··· RECORDED DATA ···

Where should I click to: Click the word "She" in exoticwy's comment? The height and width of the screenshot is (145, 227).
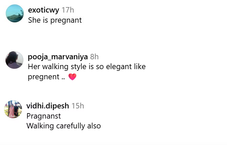[x=35, y=20]
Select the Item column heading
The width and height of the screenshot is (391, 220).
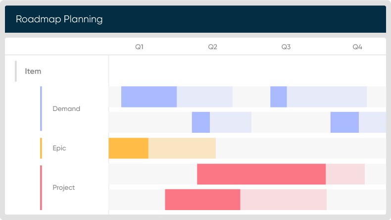[33, 71]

···

Write the entries above out again exactly, but not the pictures.

OUTPUT OF THE EXERCISE:
Where should I click to: Click the word "She" in exoticwy's comment? The height and width of the screenshot is (145, 227).
[x=35, y=20]
Select the Item column heading
The width and height of the screenshot is (391, 220).
[33, 71]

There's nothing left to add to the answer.